Im hurting.. and I just wish it would stop. It kills me to look back and realize there was a time when I was happy. Its so hard for me to have patience and to just trust that this is what God wants. Thats extremely hard for me to accept. Helping courtney through her break up brought back even more bad feelings. I just dont know how long he is gonna make me wait until he lets me go. Im dangling by a thread here. Sometomes I really resent him for having this power over me. Mean while trying to concentrate on school has helped... except today. Need to study but can barely focus enough to read anything.
Dreams: I worked in a antique furniture store and it was really fancy, there was a bed in one of the rooms and me and Austing started kissing and just before it got good one of my coworkers interruoted us before we could lock the door. The he went missing and he went off and joined the army and came back with a jeep full of girls and I just remember him yelling at me telling me to basically butt out of his business.
I had another dream that Courtney and Blake were getting married and I was late to the wedding and I was a Brides made. They shared the wedding with a lesbian couple. I got there just in time and stacie helped me change real quick and then courtney walked out looking beautiful with all of her cousins in silver dresses infront of her. Me and stacie were in a light lavender, and cheerleaders were in mint green. When courtney got to the alter she sang a little song about the different dresses and me and stacie ripped our clothes off to show the dresses. I just remember crying when they got married cuz I was really happy for them but also I was sad because I knew me and Austin couldnt get better because our relationship wasnt where it needed to be.
I was in texas and faith was picking out life size barbies and she wanted a life size bed to put them in, so I was showing Chad the different beds he could get her. Rollie had died but Dad dug her back up cuz he said she wasnt dead. She was in the Den and I was like "why is rollie in here.. she is dead?" and then she started moving. She was going in and out of death. A group of us were going to renees and there was a railroad being built in the middle of nowhere on the back roads. My family and Jaci's family were going to go to eat but we didnt get menus so we left cuz the service bad and split up and went wherever we wanted to go. Jaci was willing to pay for stuff and offered to take our parents out.

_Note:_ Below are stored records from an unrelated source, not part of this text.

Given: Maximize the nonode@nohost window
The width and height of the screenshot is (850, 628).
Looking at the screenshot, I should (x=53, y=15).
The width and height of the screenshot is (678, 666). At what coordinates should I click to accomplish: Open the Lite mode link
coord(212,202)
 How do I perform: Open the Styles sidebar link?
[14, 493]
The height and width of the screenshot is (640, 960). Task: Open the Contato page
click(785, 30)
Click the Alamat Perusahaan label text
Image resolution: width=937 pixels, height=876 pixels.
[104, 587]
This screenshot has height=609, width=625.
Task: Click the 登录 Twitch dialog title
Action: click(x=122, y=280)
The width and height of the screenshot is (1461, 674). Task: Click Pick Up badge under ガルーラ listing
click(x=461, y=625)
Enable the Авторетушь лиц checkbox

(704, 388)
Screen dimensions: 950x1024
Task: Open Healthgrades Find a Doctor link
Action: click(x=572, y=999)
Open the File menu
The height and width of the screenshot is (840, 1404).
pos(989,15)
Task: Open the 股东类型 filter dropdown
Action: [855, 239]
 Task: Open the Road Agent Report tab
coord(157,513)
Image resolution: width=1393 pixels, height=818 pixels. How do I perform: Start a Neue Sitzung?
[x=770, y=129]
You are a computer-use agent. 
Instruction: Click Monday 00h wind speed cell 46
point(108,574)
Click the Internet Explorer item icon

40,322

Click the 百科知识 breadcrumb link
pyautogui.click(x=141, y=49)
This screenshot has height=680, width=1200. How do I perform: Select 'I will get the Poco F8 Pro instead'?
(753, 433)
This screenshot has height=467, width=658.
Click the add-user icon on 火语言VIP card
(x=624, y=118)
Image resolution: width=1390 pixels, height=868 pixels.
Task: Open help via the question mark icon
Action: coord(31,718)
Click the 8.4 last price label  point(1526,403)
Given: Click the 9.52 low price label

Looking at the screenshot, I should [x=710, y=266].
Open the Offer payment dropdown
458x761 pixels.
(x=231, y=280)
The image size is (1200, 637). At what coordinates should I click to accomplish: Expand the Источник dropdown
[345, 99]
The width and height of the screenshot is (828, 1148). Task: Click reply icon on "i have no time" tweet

I woke up Jake in the middle of the night to fix Austins truck. They had a business and I was planning on surprising him. It was in the country. And then I started crying and told him I had cancer, He said he was sorry and that he wouldnt tell austin if I didnt want him too. Then there was this house with a wigi board in the same town. We all went there and there were monkeys there.
Me and Austin were talking and he told me that Andie met a guy in knoxville and that he was rich and bought her a restraunt that was at the top of the UT stadium. And he was thinking about moving and living their with herbut he was extremely jealous that his sister was consumed with this new guy. And he just kept saying stuff about how stupid relationships and love are. And I kept hugging him tighter and tighter trying to make him realize that our relationship could be like that again. Then I was walking to his house and I was on his road and I accidently turned wrong and literally walked into someones house.